──────── TASK MATERIAL ────────
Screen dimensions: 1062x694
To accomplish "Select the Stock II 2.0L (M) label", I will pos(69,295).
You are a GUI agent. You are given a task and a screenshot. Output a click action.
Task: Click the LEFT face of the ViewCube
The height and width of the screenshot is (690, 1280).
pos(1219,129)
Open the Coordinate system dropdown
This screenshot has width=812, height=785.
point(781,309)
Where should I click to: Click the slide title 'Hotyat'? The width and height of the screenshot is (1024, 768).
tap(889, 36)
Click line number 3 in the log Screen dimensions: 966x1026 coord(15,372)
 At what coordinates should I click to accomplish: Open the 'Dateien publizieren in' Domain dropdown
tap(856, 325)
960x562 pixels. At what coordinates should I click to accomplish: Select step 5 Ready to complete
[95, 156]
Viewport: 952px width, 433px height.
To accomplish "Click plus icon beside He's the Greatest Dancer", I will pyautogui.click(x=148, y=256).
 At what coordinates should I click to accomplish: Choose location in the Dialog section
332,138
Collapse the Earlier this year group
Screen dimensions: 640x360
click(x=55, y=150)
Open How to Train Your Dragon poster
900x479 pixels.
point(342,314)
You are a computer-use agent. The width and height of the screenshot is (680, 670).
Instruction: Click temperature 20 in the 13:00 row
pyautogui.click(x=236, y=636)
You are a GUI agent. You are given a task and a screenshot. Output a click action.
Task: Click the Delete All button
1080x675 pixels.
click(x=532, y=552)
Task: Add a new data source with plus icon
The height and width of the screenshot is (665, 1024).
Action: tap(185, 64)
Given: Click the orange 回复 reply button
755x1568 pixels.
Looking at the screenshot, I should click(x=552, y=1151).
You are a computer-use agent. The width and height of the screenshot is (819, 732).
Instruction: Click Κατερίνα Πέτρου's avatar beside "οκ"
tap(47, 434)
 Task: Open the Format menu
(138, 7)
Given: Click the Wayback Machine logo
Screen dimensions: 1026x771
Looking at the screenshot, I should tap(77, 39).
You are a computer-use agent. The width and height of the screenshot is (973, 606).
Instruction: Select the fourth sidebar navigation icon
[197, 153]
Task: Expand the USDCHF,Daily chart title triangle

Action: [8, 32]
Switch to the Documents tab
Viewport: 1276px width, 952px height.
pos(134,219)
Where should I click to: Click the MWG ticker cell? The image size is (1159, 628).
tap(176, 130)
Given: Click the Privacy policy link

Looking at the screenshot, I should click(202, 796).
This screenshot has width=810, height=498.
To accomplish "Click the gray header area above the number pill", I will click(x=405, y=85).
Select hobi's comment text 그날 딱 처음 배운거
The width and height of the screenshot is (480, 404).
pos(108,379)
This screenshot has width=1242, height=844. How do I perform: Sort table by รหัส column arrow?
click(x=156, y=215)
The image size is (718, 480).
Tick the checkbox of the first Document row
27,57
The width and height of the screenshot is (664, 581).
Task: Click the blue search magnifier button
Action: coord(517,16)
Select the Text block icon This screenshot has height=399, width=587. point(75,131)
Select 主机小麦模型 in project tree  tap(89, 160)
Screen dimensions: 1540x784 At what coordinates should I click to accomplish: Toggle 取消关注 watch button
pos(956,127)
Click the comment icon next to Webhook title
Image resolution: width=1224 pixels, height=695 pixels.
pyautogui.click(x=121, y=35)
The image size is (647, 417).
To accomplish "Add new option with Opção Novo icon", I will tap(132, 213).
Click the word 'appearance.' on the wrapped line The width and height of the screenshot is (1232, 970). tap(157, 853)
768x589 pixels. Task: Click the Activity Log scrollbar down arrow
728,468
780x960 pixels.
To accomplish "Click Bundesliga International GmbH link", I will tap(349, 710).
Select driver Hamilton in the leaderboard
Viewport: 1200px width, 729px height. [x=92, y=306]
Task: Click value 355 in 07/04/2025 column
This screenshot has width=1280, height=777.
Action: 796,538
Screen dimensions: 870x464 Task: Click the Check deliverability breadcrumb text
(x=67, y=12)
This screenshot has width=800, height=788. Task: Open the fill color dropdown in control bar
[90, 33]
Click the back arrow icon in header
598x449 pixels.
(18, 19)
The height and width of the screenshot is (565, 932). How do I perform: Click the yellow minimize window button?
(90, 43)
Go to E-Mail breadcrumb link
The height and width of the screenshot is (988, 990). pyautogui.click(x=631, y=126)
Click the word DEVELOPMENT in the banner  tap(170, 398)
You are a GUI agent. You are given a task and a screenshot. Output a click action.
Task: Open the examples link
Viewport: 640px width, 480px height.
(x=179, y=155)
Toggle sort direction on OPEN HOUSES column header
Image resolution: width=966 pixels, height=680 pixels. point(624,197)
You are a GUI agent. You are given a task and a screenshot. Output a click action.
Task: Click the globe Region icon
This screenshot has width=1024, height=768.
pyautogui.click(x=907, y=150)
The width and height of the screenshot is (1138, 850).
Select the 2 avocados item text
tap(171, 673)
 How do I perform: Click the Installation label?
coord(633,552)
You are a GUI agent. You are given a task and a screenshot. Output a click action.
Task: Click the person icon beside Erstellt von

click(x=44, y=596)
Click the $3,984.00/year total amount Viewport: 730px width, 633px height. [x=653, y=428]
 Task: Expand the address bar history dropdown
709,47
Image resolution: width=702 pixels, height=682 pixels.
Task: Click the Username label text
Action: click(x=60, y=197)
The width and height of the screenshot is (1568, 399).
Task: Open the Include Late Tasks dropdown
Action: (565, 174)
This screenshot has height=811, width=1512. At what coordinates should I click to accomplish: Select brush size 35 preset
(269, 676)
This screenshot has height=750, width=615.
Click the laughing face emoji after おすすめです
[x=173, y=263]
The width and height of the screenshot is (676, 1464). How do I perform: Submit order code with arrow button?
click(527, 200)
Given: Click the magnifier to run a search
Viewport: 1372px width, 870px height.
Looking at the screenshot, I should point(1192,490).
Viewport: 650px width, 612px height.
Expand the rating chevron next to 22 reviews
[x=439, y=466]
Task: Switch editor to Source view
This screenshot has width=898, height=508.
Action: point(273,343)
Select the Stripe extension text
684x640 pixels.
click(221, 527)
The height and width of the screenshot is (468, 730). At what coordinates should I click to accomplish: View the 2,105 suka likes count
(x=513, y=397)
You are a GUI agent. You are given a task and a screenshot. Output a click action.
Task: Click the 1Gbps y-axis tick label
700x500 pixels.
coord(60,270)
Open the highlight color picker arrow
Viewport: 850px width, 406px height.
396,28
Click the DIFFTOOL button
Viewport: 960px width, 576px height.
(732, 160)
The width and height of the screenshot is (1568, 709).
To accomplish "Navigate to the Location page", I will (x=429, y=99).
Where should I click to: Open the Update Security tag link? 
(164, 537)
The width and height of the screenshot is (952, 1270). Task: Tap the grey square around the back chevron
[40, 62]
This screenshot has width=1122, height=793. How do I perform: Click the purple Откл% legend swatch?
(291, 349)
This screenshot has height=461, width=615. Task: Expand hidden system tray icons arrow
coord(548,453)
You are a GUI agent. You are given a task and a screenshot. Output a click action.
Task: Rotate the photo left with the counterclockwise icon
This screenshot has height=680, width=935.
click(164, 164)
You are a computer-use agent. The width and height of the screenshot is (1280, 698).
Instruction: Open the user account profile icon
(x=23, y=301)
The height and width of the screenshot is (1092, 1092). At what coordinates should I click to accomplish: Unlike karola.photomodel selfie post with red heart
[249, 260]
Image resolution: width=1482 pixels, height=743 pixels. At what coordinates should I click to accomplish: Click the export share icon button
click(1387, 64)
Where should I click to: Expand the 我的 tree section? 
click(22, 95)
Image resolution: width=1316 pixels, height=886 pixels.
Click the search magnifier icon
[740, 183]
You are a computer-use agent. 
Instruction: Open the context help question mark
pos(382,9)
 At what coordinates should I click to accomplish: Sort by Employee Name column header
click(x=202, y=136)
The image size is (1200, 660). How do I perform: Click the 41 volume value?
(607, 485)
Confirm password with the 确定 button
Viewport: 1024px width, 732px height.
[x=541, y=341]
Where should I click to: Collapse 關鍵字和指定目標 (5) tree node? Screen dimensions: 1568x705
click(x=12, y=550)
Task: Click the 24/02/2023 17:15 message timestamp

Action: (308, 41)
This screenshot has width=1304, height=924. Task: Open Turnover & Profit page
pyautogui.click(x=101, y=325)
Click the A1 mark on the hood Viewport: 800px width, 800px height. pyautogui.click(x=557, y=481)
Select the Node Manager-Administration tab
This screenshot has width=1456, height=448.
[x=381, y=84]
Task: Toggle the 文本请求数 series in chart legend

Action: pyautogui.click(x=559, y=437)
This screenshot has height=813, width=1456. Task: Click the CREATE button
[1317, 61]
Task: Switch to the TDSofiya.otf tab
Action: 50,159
────────
For every line in the listing above that contains "year", copy that line.

Collapse the Earlier this year group
Click the $3,984.00/year total amount Viewport: 730px width, 633px height. [x=653, y=428]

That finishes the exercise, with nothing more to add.